## What the task asks
Below are the records; give again exactly the line with "Task: Open 备份还原 backup tool", the line with "Click the Search input", and each line that lies between them, and nothing besides.

______

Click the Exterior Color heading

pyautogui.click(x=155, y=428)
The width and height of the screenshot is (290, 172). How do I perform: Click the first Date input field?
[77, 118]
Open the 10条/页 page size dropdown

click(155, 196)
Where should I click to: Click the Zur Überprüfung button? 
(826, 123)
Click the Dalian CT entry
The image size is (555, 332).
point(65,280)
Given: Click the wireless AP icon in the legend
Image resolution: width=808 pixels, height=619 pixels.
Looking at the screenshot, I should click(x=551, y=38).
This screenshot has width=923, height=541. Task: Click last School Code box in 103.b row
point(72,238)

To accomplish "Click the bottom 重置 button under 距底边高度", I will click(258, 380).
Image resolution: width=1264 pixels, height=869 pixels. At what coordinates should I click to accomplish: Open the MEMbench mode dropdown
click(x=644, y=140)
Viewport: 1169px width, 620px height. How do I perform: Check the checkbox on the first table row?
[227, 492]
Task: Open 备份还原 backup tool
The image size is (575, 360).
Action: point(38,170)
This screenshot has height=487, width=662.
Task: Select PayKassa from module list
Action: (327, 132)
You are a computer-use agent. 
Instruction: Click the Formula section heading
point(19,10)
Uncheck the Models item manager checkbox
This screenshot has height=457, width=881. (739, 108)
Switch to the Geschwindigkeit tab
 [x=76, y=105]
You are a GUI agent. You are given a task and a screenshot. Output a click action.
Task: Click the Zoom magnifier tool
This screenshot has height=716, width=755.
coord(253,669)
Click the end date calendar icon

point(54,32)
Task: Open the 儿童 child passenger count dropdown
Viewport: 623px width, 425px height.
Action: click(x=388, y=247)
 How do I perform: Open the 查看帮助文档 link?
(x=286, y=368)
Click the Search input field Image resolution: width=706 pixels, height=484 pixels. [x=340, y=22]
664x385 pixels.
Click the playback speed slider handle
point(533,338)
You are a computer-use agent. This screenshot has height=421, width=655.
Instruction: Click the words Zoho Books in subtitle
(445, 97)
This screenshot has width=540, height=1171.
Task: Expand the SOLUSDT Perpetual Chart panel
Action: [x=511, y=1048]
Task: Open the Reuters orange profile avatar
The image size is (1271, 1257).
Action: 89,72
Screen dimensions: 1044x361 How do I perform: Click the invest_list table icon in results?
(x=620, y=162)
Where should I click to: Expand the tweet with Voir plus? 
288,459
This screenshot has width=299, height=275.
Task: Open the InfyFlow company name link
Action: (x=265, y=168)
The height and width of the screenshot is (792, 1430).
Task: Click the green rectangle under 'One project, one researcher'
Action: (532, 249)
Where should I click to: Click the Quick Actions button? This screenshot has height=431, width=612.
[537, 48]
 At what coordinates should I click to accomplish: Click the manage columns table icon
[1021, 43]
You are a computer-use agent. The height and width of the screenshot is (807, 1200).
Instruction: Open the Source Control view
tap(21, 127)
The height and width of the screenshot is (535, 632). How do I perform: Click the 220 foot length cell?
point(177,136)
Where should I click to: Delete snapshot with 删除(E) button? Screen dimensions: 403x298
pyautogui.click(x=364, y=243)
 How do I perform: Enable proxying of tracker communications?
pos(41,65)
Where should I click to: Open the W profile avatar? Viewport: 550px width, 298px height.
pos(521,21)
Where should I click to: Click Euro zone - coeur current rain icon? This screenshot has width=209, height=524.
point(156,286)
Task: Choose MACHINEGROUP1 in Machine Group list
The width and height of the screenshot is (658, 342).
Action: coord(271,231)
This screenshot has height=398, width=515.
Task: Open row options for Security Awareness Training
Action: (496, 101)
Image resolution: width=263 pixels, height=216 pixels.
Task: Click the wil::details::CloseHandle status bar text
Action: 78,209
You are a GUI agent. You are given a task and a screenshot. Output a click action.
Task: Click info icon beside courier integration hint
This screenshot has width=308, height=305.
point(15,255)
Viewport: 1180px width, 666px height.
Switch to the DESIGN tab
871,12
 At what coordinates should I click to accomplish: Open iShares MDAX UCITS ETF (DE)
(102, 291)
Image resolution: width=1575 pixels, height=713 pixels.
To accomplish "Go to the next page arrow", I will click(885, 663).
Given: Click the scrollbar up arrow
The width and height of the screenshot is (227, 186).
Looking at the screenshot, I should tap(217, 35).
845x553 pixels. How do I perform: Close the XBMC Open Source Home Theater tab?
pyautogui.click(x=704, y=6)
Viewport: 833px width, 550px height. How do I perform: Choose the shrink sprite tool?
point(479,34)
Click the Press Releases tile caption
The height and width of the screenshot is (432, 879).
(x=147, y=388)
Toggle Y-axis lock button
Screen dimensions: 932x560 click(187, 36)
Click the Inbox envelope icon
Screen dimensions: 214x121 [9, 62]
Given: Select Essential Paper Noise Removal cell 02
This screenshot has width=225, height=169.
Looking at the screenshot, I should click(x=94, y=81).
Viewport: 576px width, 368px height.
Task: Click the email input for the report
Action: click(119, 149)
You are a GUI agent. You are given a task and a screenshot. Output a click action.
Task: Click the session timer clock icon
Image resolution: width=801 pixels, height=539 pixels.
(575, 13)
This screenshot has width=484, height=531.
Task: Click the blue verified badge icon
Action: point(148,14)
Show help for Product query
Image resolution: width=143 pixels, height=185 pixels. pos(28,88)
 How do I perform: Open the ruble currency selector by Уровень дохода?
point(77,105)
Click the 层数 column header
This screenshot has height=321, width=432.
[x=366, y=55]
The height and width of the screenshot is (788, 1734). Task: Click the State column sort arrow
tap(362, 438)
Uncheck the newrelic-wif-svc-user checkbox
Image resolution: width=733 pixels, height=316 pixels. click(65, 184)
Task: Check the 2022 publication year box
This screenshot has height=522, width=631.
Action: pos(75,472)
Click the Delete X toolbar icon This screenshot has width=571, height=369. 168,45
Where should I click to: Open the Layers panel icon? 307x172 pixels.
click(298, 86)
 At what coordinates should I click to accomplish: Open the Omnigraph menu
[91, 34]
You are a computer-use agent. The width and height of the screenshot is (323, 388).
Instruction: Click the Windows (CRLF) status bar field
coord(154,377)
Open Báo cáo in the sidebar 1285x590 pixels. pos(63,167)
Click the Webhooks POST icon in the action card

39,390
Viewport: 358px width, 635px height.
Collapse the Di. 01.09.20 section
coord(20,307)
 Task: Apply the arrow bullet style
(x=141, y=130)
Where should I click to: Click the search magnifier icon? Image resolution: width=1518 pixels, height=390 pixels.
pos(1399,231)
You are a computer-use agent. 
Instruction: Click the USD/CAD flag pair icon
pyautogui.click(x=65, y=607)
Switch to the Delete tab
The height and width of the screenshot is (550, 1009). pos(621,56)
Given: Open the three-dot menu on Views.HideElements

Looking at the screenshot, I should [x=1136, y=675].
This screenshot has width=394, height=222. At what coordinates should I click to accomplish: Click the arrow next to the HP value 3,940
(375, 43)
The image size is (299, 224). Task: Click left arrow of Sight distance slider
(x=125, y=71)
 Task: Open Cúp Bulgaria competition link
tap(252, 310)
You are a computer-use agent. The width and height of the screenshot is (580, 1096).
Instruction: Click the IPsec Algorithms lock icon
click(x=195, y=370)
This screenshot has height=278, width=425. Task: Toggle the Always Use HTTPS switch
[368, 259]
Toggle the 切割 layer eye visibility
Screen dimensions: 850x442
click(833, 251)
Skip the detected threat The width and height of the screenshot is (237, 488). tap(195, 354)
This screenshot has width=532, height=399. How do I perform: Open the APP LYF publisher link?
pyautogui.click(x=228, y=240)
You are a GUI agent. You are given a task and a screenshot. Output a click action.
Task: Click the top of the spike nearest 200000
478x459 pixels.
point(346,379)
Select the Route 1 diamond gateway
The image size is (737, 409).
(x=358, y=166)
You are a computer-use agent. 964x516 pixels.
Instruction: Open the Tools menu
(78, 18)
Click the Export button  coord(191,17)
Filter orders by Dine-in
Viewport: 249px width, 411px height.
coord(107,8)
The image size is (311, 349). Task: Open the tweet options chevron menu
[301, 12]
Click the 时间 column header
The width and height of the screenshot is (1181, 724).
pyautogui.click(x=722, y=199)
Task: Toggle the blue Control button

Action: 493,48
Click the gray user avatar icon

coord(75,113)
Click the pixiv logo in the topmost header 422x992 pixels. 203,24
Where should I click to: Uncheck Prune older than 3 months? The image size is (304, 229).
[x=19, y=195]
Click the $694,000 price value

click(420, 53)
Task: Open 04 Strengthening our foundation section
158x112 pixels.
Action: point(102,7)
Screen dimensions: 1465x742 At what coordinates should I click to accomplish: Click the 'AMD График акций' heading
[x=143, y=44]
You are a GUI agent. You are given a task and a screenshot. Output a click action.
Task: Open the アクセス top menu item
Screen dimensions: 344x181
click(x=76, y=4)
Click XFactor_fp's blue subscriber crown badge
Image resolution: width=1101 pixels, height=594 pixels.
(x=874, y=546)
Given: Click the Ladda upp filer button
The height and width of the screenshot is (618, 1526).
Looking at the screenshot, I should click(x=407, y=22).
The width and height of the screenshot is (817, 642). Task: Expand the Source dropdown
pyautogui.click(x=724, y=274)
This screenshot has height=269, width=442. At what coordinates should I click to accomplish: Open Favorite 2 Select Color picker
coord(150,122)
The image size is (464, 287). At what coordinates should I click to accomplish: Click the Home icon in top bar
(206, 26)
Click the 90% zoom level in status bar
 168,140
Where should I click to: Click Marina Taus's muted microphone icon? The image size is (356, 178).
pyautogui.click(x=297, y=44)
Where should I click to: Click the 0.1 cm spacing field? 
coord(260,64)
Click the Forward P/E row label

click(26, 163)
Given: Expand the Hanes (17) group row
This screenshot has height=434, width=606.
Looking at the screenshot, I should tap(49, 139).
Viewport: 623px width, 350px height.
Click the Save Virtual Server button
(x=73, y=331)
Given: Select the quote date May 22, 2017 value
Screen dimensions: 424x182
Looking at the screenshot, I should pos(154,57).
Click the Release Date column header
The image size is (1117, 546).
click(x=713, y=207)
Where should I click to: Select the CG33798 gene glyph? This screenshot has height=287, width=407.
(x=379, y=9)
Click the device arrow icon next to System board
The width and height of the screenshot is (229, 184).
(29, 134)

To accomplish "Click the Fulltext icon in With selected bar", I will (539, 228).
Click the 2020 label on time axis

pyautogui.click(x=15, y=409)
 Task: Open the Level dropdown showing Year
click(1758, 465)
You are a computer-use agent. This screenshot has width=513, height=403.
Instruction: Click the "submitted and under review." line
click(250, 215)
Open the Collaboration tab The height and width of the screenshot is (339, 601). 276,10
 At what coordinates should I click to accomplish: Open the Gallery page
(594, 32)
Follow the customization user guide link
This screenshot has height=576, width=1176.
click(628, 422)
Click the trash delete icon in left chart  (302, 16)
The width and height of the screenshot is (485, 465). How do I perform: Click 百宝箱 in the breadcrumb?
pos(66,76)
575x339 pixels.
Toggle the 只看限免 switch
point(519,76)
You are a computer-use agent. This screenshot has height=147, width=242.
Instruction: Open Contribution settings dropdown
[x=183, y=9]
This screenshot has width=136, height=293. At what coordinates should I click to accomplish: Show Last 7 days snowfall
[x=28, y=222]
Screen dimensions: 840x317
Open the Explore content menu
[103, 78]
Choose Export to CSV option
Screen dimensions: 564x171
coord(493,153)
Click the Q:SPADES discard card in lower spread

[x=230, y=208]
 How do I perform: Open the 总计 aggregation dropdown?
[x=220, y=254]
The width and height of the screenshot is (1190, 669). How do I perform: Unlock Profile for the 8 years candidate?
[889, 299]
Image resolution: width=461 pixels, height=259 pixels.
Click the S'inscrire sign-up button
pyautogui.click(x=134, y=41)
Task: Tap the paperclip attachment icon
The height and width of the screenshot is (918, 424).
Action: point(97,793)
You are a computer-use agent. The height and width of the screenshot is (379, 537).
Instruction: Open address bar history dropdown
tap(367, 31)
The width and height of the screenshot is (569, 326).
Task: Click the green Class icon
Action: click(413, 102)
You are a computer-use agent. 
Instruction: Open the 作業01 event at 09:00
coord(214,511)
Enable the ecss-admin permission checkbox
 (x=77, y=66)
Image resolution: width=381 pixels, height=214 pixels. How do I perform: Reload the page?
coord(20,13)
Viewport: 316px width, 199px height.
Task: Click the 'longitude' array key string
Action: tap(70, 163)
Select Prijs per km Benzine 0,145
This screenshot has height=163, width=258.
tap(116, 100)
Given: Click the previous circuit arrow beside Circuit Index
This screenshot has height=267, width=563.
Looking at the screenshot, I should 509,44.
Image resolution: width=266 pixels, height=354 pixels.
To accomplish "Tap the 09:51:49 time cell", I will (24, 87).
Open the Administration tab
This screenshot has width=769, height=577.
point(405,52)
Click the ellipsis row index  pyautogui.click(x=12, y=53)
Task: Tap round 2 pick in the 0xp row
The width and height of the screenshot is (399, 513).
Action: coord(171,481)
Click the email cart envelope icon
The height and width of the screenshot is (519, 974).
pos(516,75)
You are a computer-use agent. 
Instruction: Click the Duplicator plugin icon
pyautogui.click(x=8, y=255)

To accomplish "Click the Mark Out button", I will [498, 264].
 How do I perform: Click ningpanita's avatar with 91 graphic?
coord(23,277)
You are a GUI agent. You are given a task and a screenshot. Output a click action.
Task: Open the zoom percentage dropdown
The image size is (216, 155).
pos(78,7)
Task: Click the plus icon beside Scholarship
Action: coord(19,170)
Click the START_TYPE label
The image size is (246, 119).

______

## Your solution
Task: Open 备份还原 backup tool
The image size is (575, 360).
Action: point(38,170)
This screenshot has height=487, width=662.
Task: Select PayKassa from module list
Action: (327, 132)
You are a computer-use agent. 
Instruction: Click the Formula section heading
point(19,10)
Uncheck the Models item manager checkbox
This screenshot has height=457, width=881. (739, 108)
Switch to the Geschwindigkeit tab
 [x=76, y=105]
You are a GUI agent. You are given a task and a screenshot. Output a click action.
Task: Click the Zoom magnifier tool
This screenshot has height=716, width=755.
coord(253,669)
Click the end date calendar icon

point(54,32)
Task: Open the 儿童 child passenger count dropdown
Viewport: 623px width, 425px height.
Action: click(x=388, y=247)
 How do I perform: Open the 查看帮助文档 link?
(x=286, y=368)
Click the Search input field Image resolution: width=706 pixels, height=484 pixels. [x=340, y=22]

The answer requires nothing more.